Florida Statute 1011.71(9) permits a school board to generate revenue for school operational purposes, including through referendums seeking voter approval to levy ad valorem millage.

 

Before July 1, 2019, the statute did not expressly reference charter schools, but in 2019, the Legislature amended the statute to expressly include charter schools. Legal disputes arose when charter schools in Palm Beach County and Miami-Dade County demanded that their respective counties proportionately share the pre-2019 Referendum funds with them. 
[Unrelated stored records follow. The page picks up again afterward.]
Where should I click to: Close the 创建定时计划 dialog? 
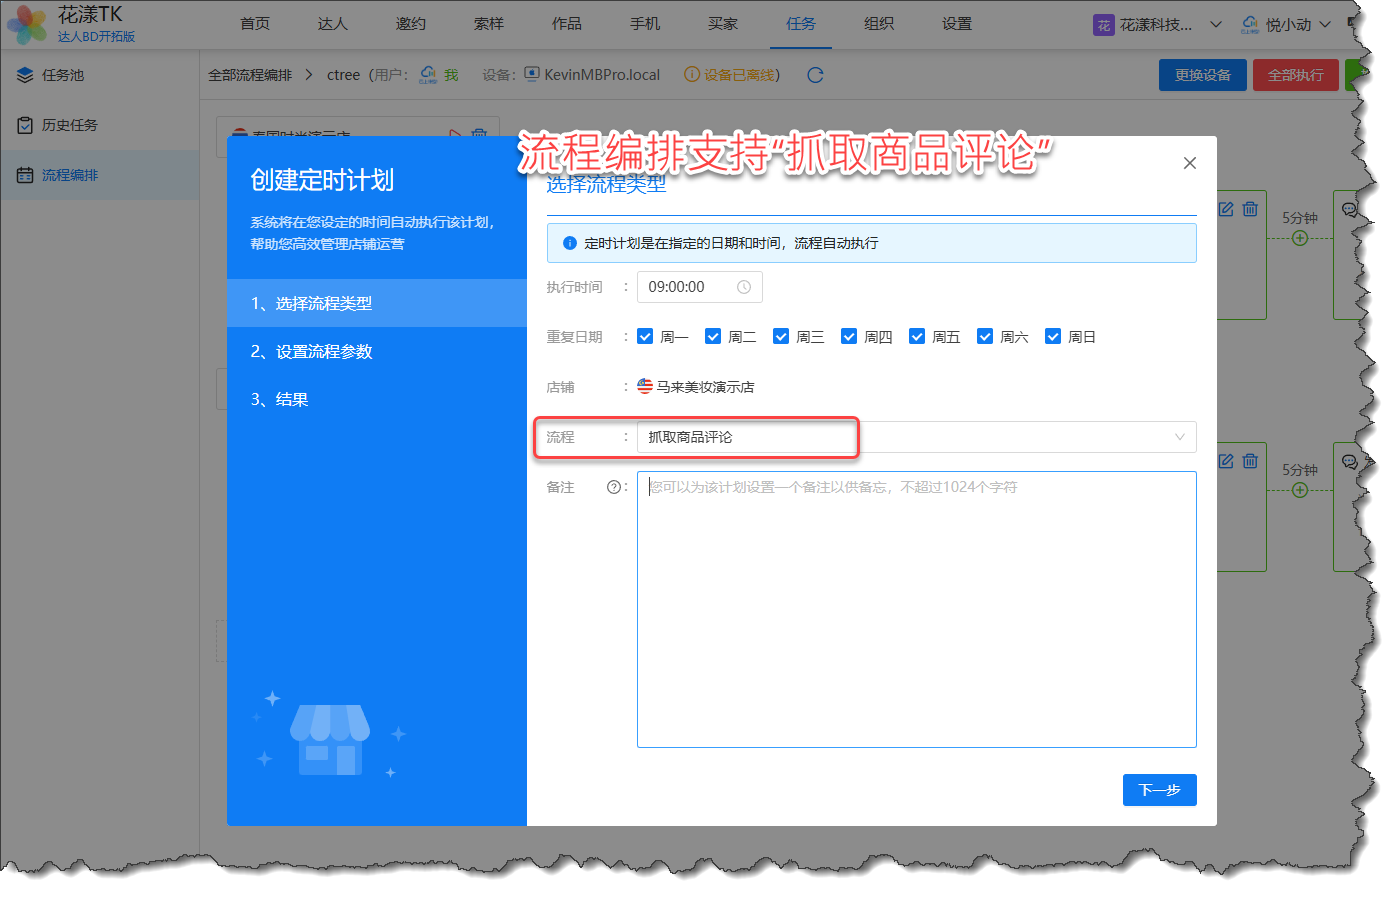[x=1189, y=163]
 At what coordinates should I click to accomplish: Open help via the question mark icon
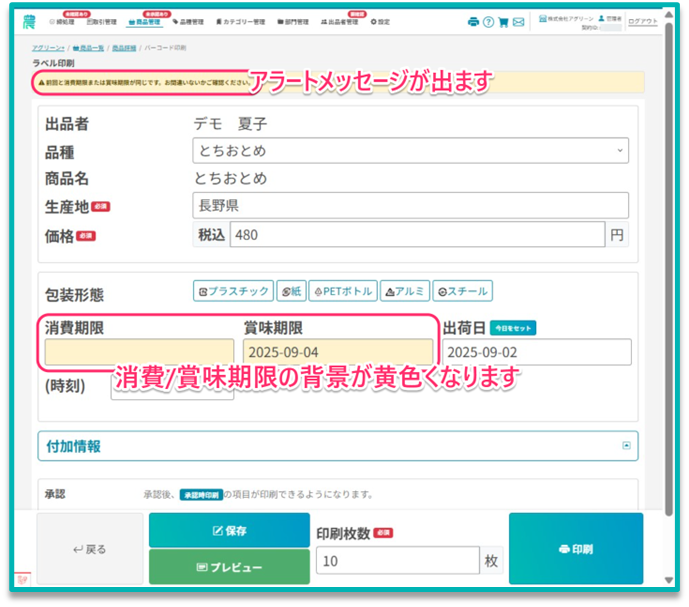coord(488,21)
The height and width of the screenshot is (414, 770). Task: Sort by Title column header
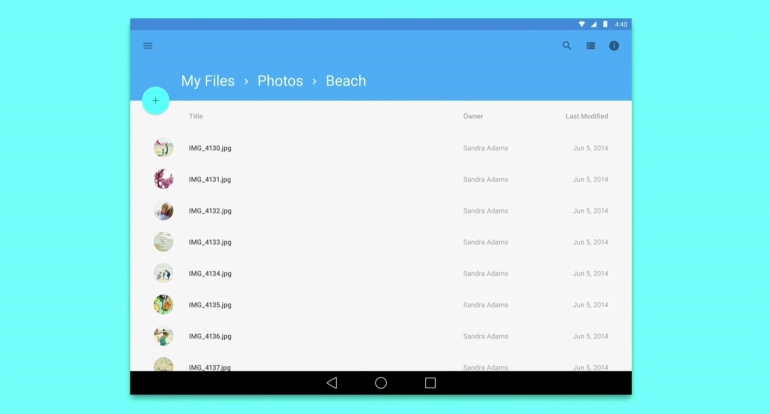(x=196, y=116)
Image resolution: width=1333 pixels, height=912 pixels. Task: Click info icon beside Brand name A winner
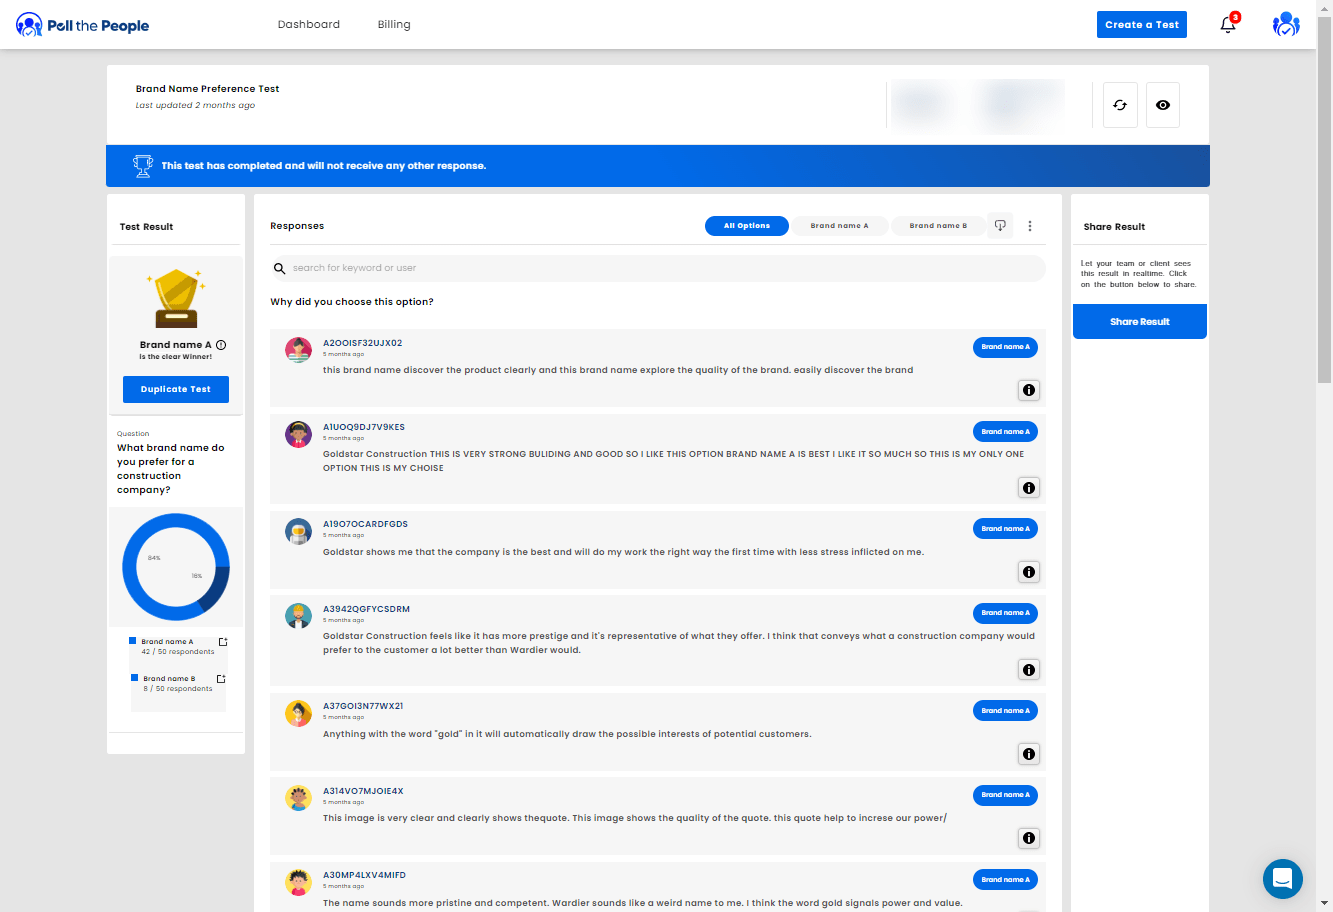point(221,345)
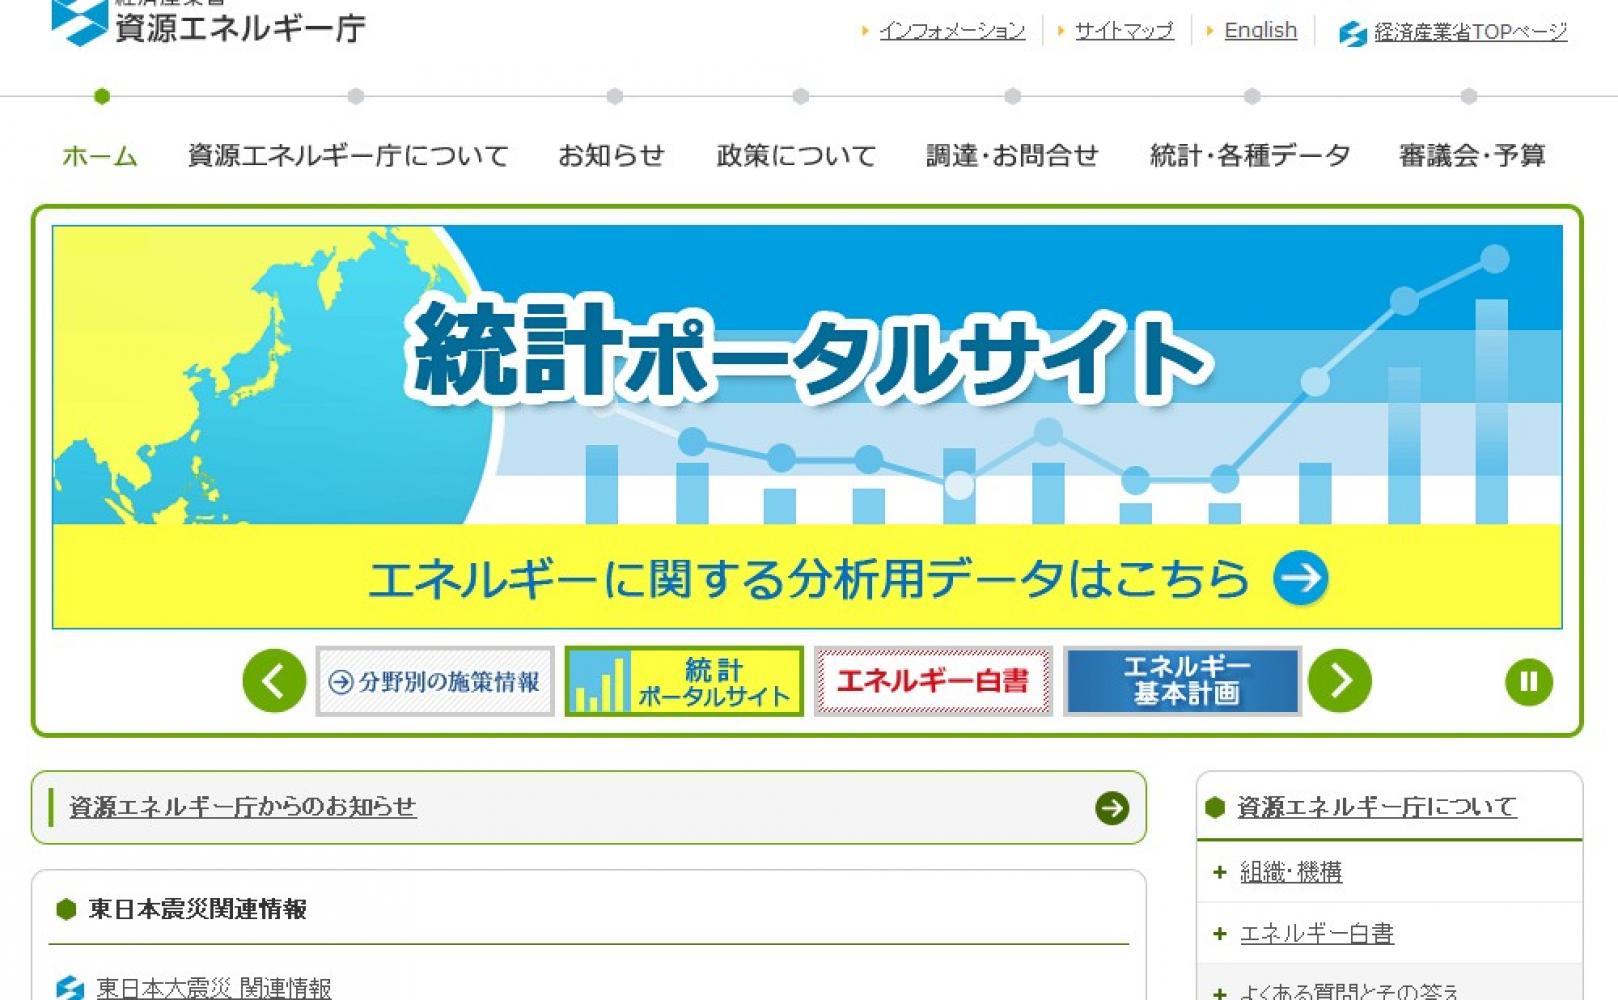Click blue arrow icon on yellow banner
Screen dimensions: 1618x1000
1300,578
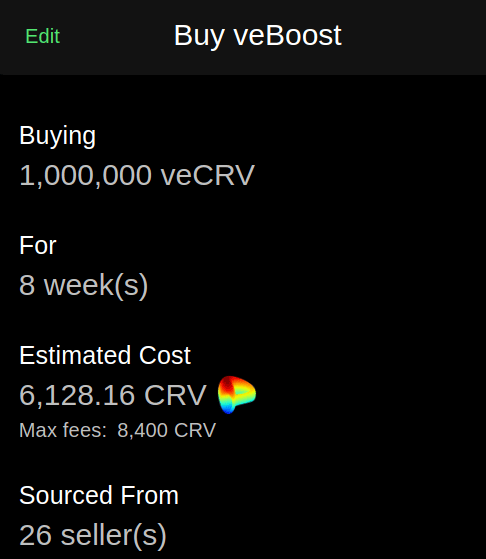
Task: Click the Sourced From label
Action: (x=99, y=495)
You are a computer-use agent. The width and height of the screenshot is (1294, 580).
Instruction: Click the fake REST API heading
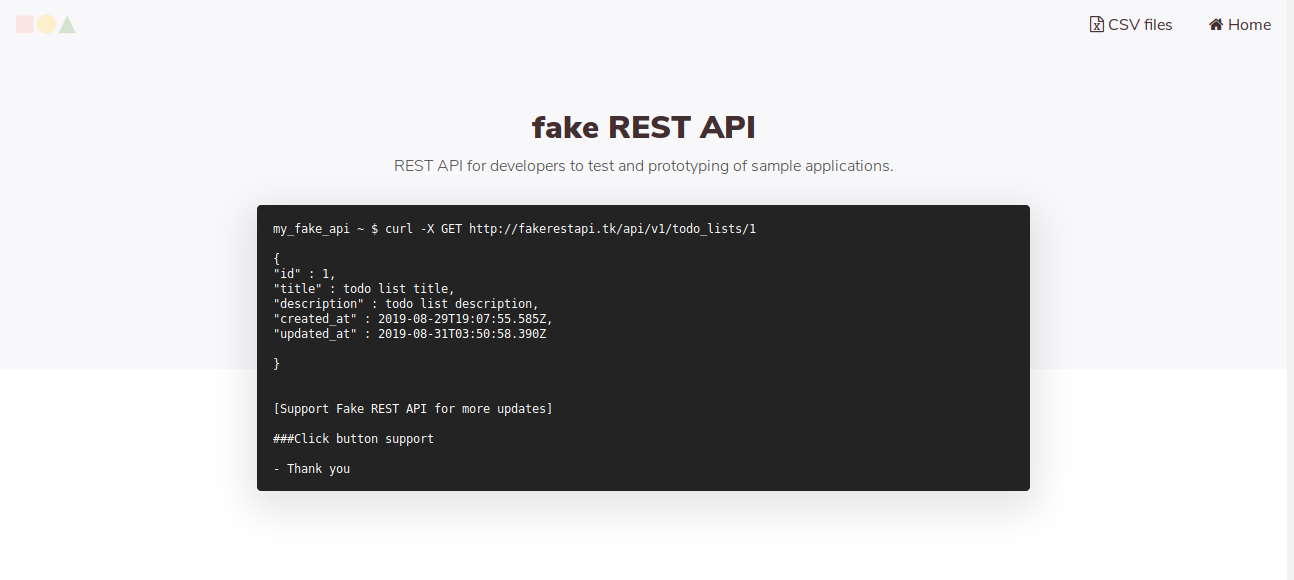(x=643, y=127)
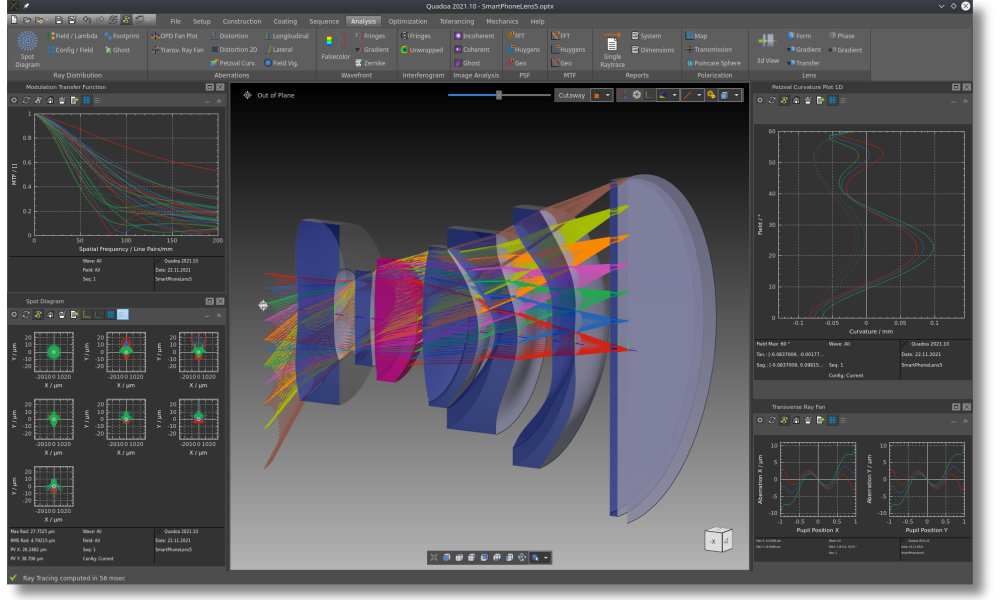Viewport: 1000px width, 600px height.
Task: Open the Distortion 2D analysis
Action: click(232, 49)
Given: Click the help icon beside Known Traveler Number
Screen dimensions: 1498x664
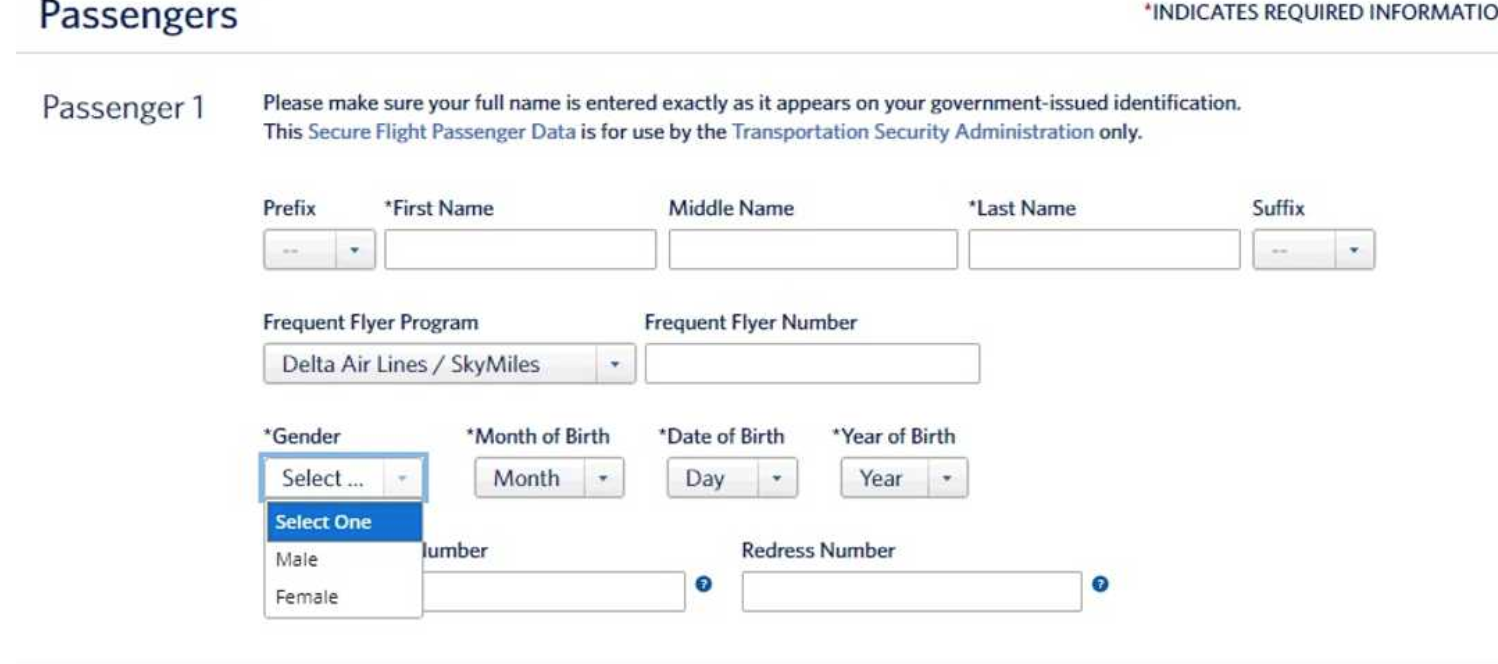Looking at the screenshot, I should tap(702, 584).
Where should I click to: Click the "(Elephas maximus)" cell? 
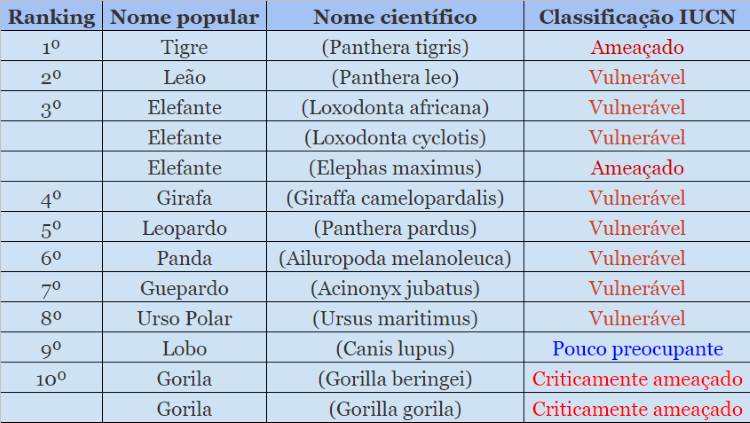394,168

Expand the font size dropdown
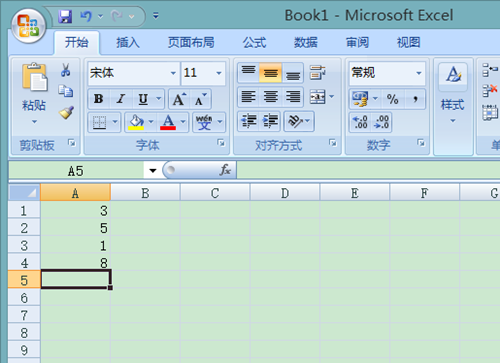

In Palm Beach County, the voters approved a 2018 Referendum to levy an ad valorem millage to raise funds for school safety needs and educational personnel. The language of the Palm Beach County Referendum specifically excluded charter schools. Similarly, the voters in Miami-Dade County approved a 2018 Referendum seeking approval to impose an ad valorem tax levy for “operational funds” over a four-year period to raise funds to improve compensation for high quality teachers and instructional personnel and increase school safety and security personnel. The language of the Miami-Dade County Referendum omitted charter schools. 

 

Charter schools in those counties filed declaratory judgment actions, asking the courts to require the school boards to proportionately share the 2018 referendum revenues with the charter schools. The School Boards argued that the Referendum’s language expressly omitting charter schools in the first case and omitting a reference to charter schools in the second case indicated that revenues generated from the ad valorem tax levy did not have to be shared with charter schools. 

 

In recent cases decided in 2021 and 2022, the Third and the Fourth District Courts of Appeal rejected the school boards’ arguments. In Florida, charter schools are declared by general law to be public schools and are part of the state’s program of public education. As the courts in those cases explained, the same statute that declares this requires that “[s]tudents enrolled in a charter school, regardless of the sponsorship, shall be funded as if they are in a basic program or a special program, the same as students enrolled in other public schools in the school district.” Thus, the referendums that excluded charter schools—either expressly or by omission—violated this law. Accordingly, the courts held that the School Boards must share with the charter schools in those funds generated from the 2018 voter-approved referendums.    

 

The cases referenced above are: Archimedean Acad., Inc. v. Sch. Bd. of Miami-Dade County, Florida, 3D20-1854, 2022 WL 790272 (Fla. 3d DCA Mar. 16, 2022); and Acad. for Positive Learning, Inc. v. Sch. Bd. of Palm Beach Cnty., Fla., 315 So. 3d 675 (Fla. 4th DCA 2021), reh’g denied, 315 So. 3d 752 (Fla. 4th DCA 2021), and review denied, No. SC21-750, 2021 WL 4121491, (Fla. Sept. 9, 2021).